Kembali pada cerita tentang kami
malam itu, dan kembali pada perjalan berangkat dari Salatiga menuju Ungaran.
Seorang teman yang bertahun-tahun (sejak lulus SMP sampai sekarang seharusnya
sudah kuliah) hidup dijalanan, bercerita tentang keterpurukannya, tentang “penderitaannya”.
Tentang pahit manisnya hidup dijalanan. Tentang sebuah kerinduan yang ia
rasakan. Tentang sebuah harapan yang ia percayai dan takkan pernah ia lepaskan.

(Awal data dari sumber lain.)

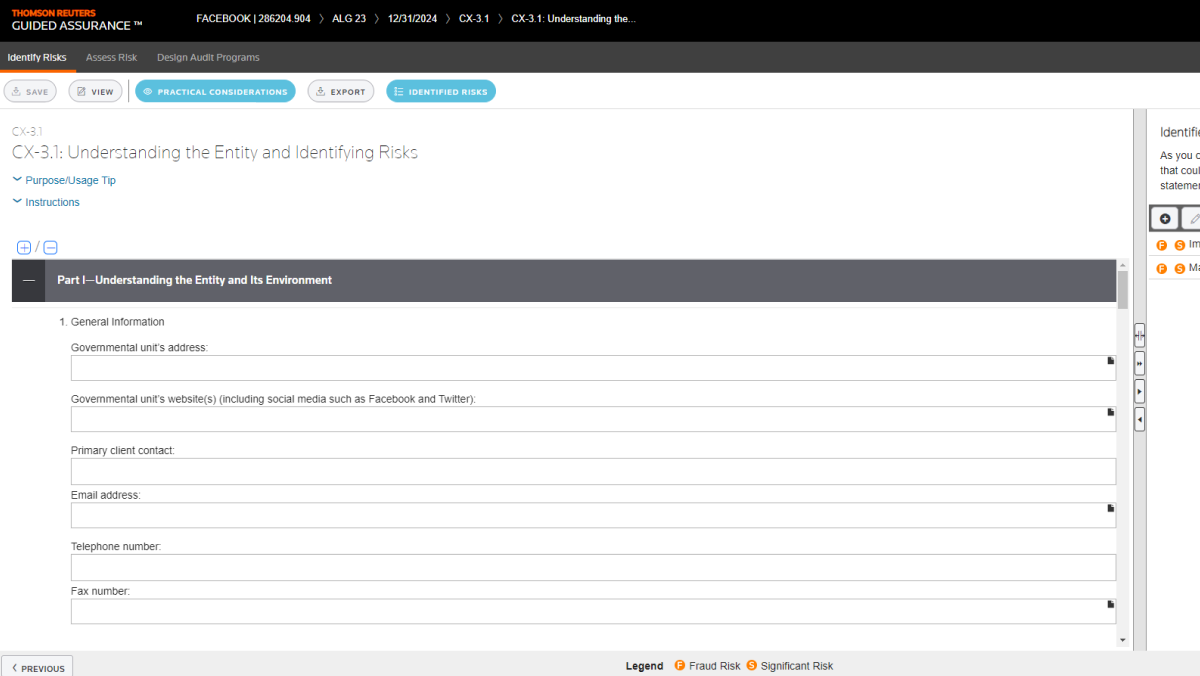Click note icon in the Fax number field
Viewport: 1200px width, 676px height.
[1110, 604]
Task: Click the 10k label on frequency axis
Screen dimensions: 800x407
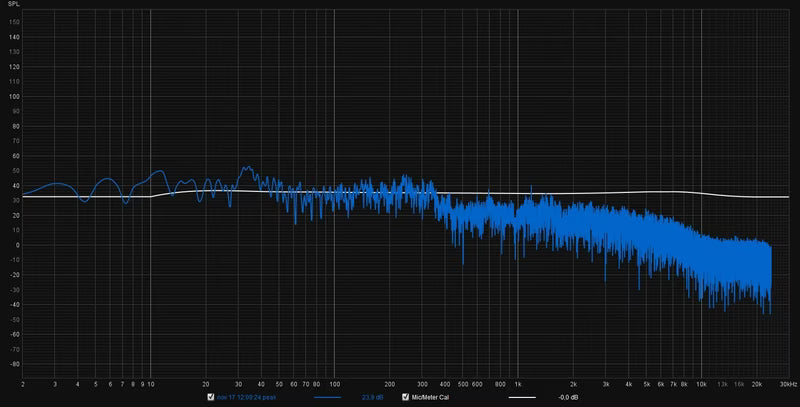Action: pyautogui.click(x=701, y=382)
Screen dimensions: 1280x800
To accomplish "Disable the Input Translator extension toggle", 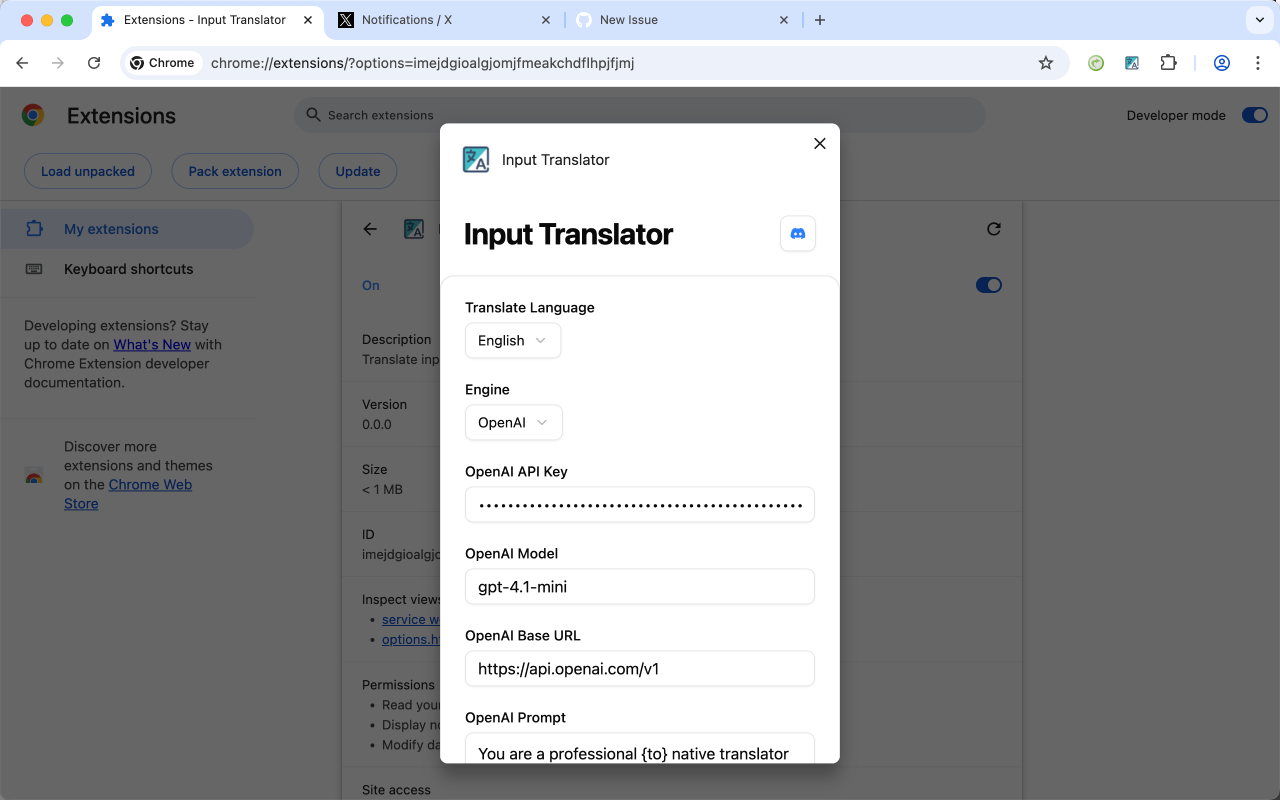I will click(988, 284).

“Sampai kapan hanya seperti ini?”
pertanyaan ini seketika muncul dibenaknya. Disusul sebuah harapan yang kuat
tentang masa depan. Membawa angannya melayang bersama dengan kenangan masa
lalunya. Tak ada nada kebencian dan kesedihan terdengar dari bicaranya. Aku
merasa ada sebuah pengampunan yang luar biasa. Seorang anak yang mengampuni
masa lalunya, seorang anak yang tak lagi terbelenggu pada kehidupan kelam.
Seseorang yang perlahan mengejar cahaya lampu yang dibawa sang Gembala yang
setia mencari dan menunggunya pulang.
Setiap orang memiliki peran yang
harus dimainkannya. Setia pada process dan tetaplah berpengharapan. Tak ada
yang mudah, dan hidup tak selalu indah. Tapi pengharapan kepada sang Gembala
dan sang Sutradara adalah cara terindah untuk menikmati hidup.